Question

If diagonal of a square is 13cm, then find its side.

Answer 1

Hint:
We will use the Pythagoras theorem in the right triangle formed by the sides and diagonal of the square as: $\text{hypotenus}{\text{e}}^2\text{ = perpendicula}{\text{r}}^2\text{ + bas}{\text{e}}^2$ since all angles (vertex) of a square are of ${90}^{\circ }$.

Complete step by step solution:
We need to find the length of the side of the square.

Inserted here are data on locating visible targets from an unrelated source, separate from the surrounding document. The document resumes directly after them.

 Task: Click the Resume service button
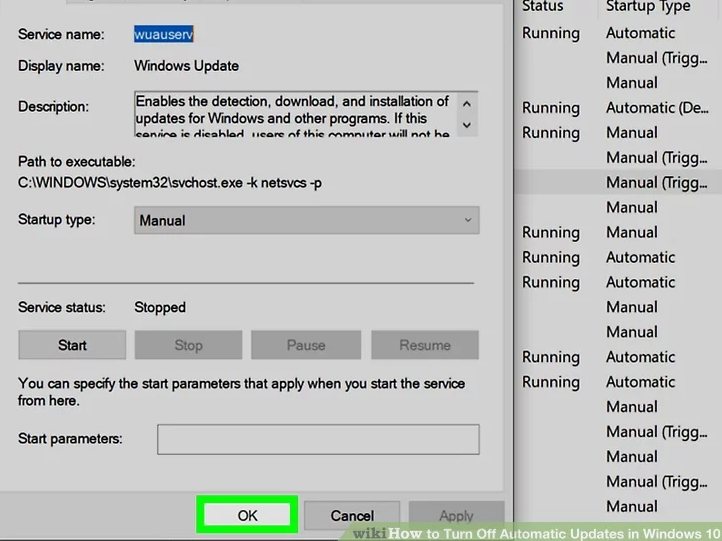(424, 345)
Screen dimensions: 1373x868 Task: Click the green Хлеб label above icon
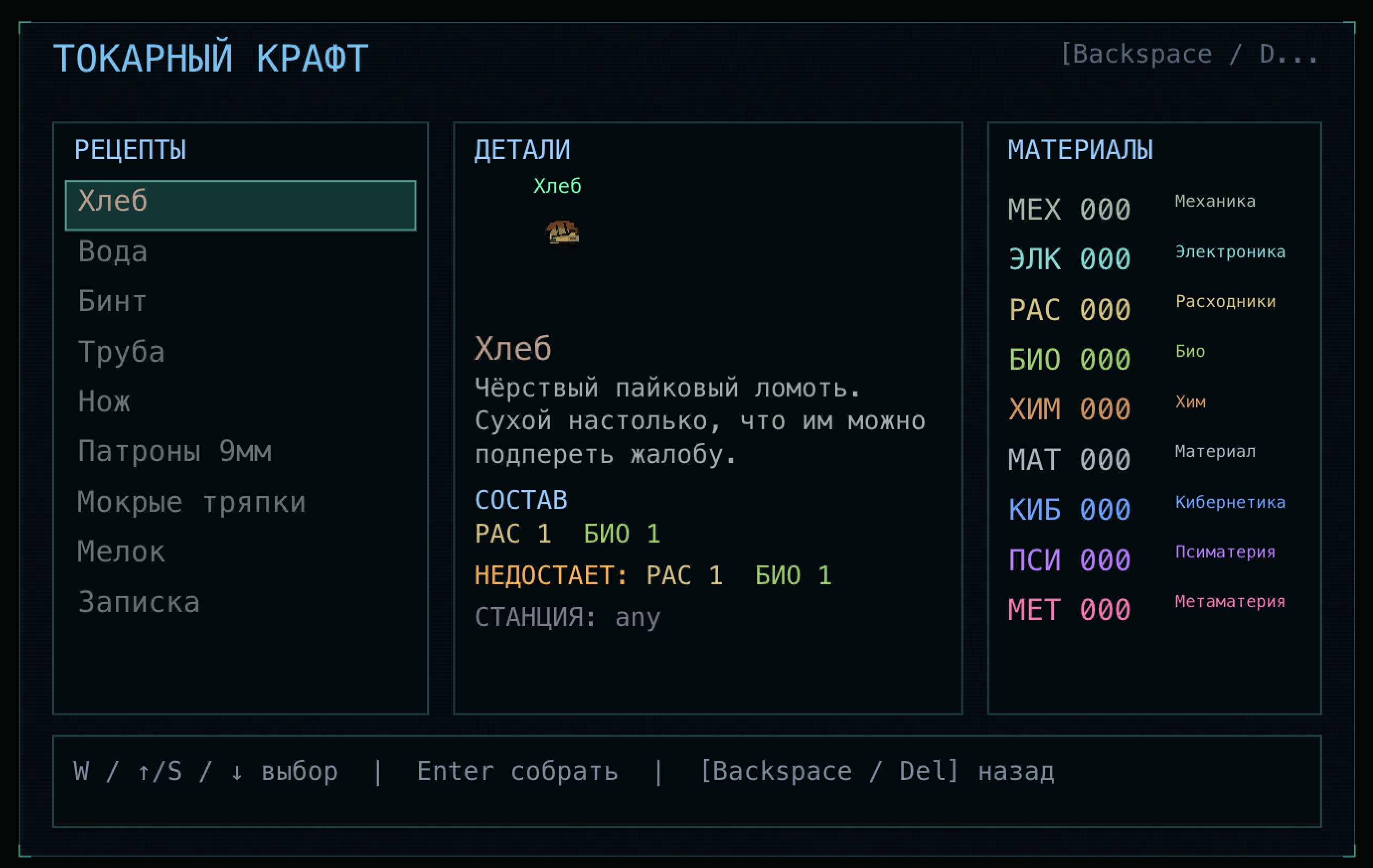[x=558, y=186]
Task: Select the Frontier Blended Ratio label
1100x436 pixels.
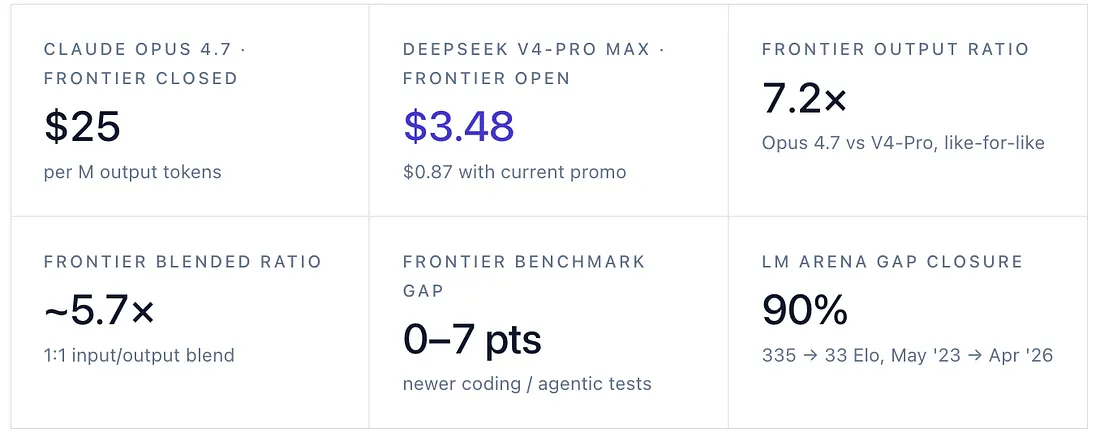Action: [x=182, y=262]
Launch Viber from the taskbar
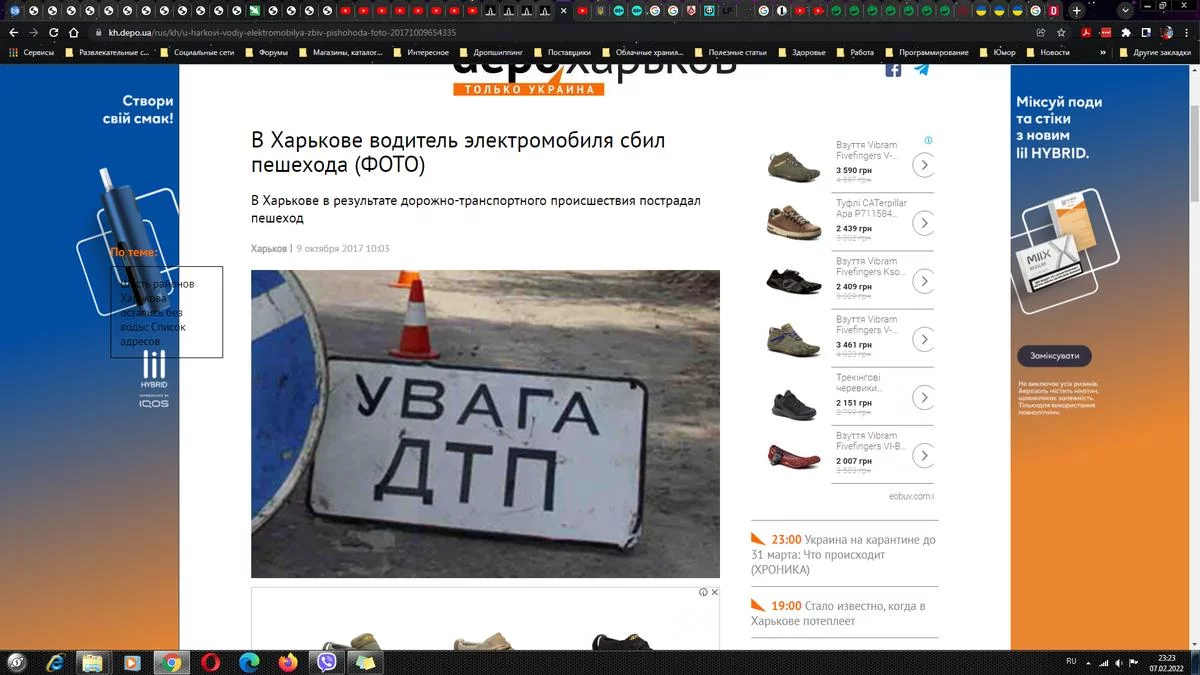This screenshot has width=1200, height=675. (x=326, y=662)
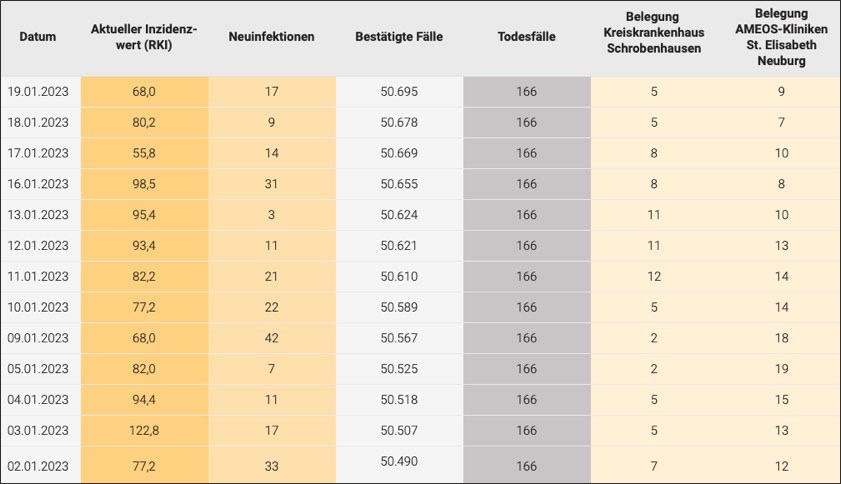Click the confirmed cases value 50.695
The image size is (841, 484).
point(399,92)
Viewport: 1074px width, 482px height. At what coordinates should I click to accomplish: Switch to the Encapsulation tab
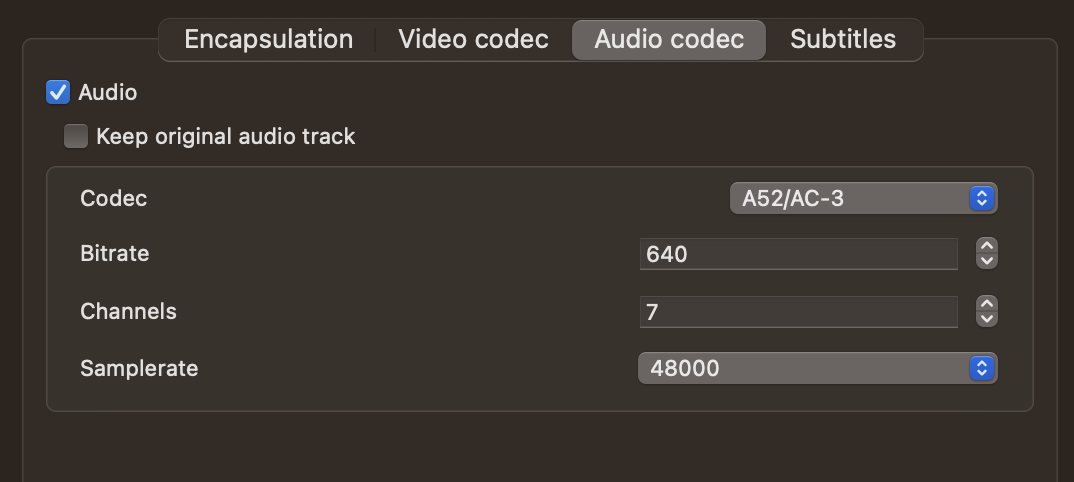click(268, 40)
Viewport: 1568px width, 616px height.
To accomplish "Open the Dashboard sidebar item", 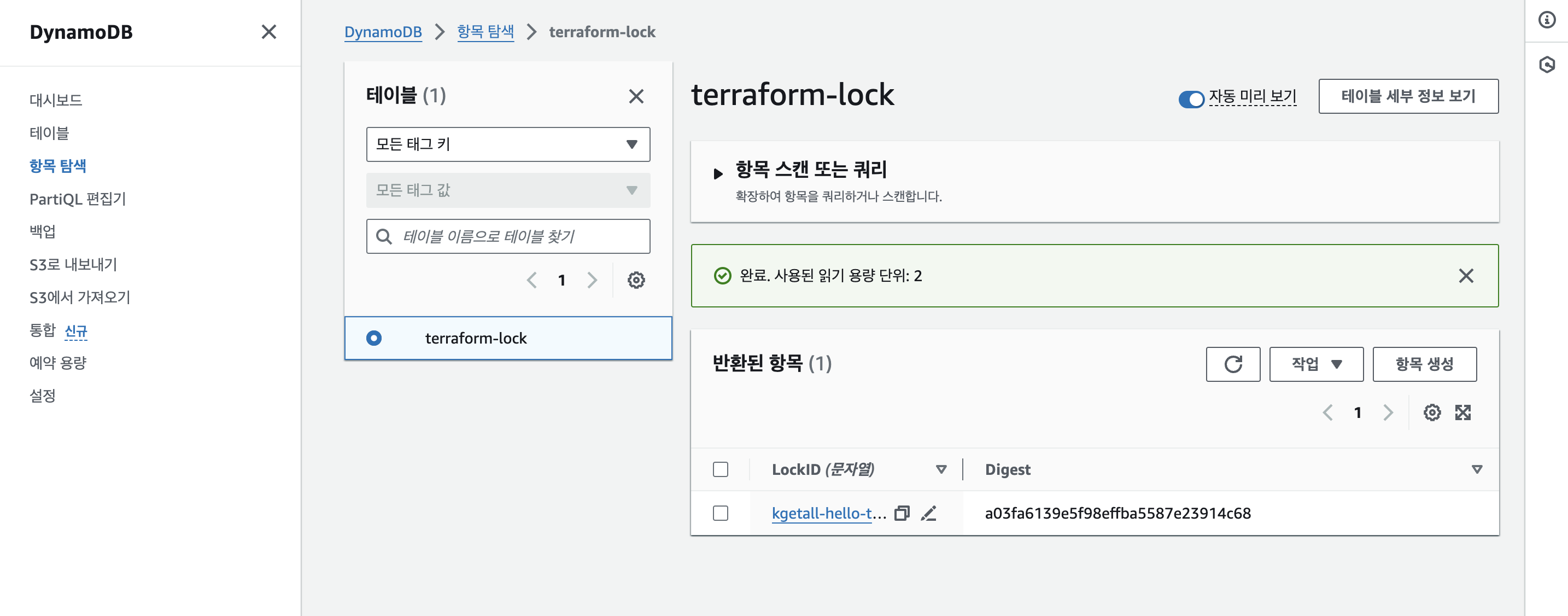I will (x=55, y=100).
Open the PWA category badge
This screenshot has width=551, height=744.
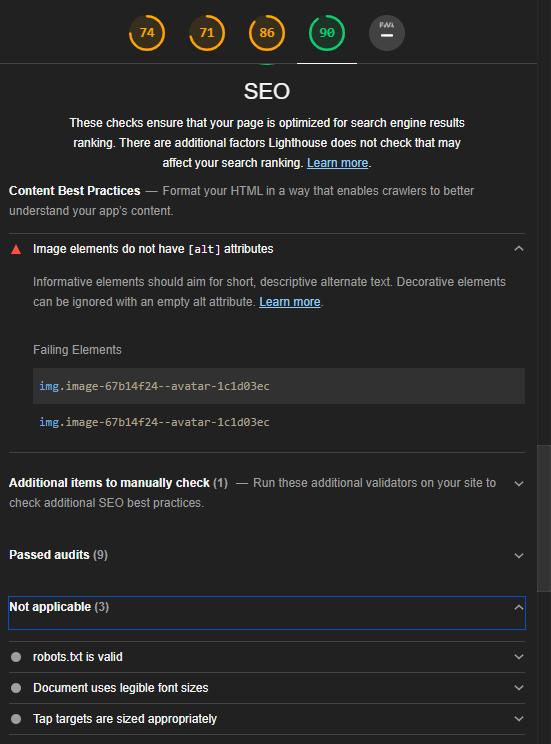click(387, 33)
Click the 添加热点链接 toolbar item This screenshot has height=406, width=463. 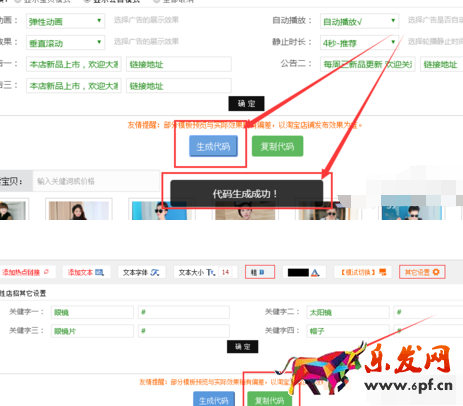point(25,272)
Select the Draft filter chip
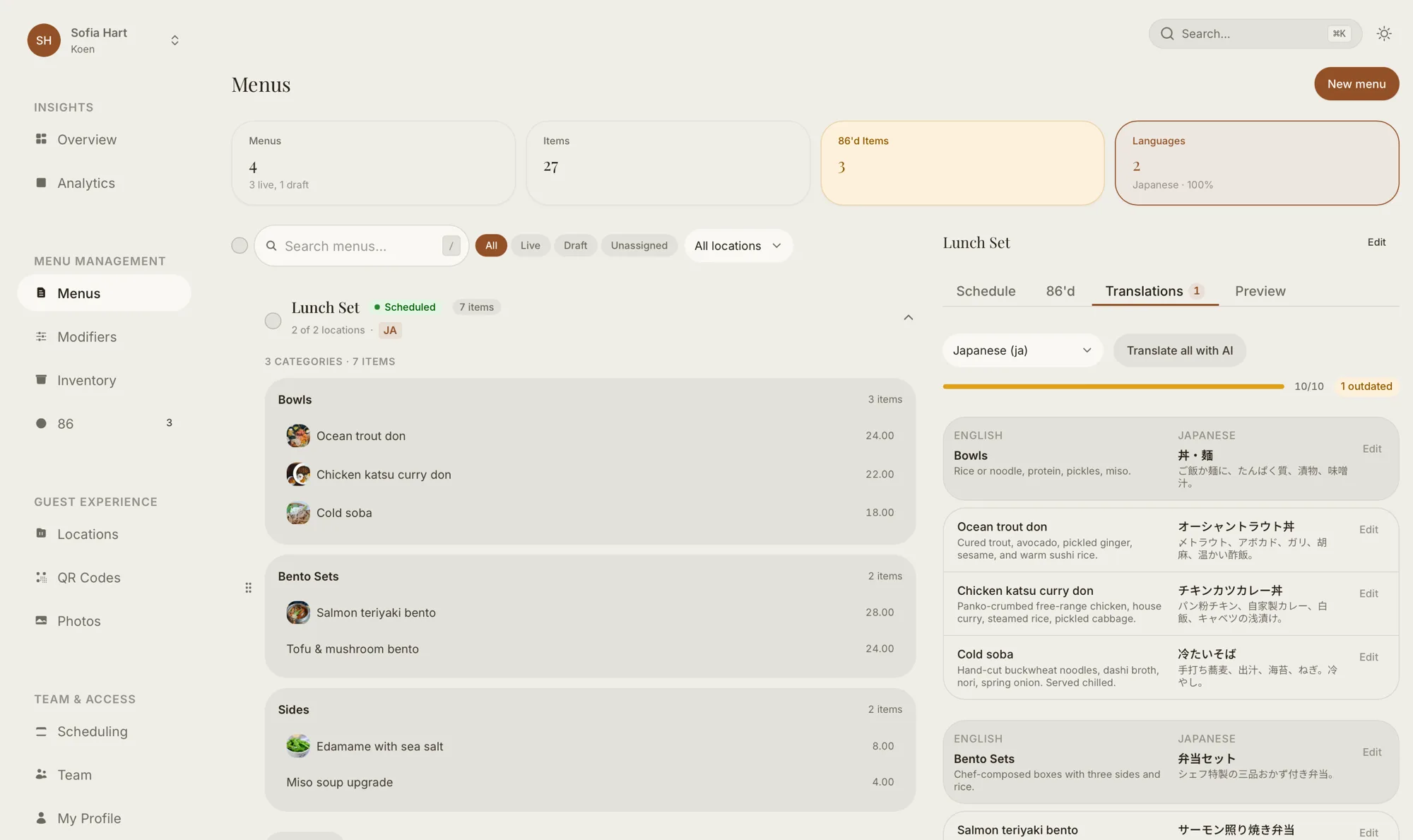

Since all sides of the square are equal, let the sides be of length x cm each. And AC be the diagonal of the square whose length is 13cm.
We know that all the corner angles of a square are of ${90}^{\circ }$, therefore, we can use Pythagoras theorem given by: $\text{hypotenus}{\text{e}}^2\text{ = perpendicular}{\text{r}}^2\text{ + bas}{\text{e}}^2$
Using Pythagoras theorem in $△ABC$, we get
$$\begin{gathered} \Rightarrow \text{hypotenus}{\text{e}}^2\text{ = perpendicula}{\text{r}}^2\text{ + bas}{\text{e}}^2 \\ \Rightarrow {\left(AC\right)}^2={\left(AB\right)}^2+{\left(BC\right)}^2 \end{gathered}$$
Substituting the values of AC, AB and BC, we get
$$\begin{gathered} \Rightarrow {\left(13\right)}^2={\left(x\right)}^2+{\left(x\right)}^2 \\ \Rightarrow 169=2x^2 \\ \Rightarrow x^2={\displaystyle \frac{169}{2}} \\ \Rightarrow x=\sqrt{{\displaystyle \frac{169}{2}}}={\displaystyle \frac{13}{\sqrt{2}}}={\displaystyle \frac{6.5\times 2}{\sqrt{2}}}=6.5\sqrt{2}\text{cm} \end{gathered}$$

Therefore, the side of the square is of length $6.5\sqrt{2}\text{cm}$.


Note:
In this question, you can get confused in the calculation of x from the equation obtained after using the Pythagoras theorem. You can calculate it directly by taking the square root of ${\displaystyle \frac{169}{2}}=84.5$for the value of x instead of converting it into the form of $6.5\sqrt{2}$. You can also solve this question by directly applying the formula of relation between the diagonal of the square and its sides given as: Diagonal = $\sqrt{2}a$ , where a is the length of the side of the square, instead of using the Pythagoras theorem. This method will be helpful in MCQs to conserve time and get solutions quickly.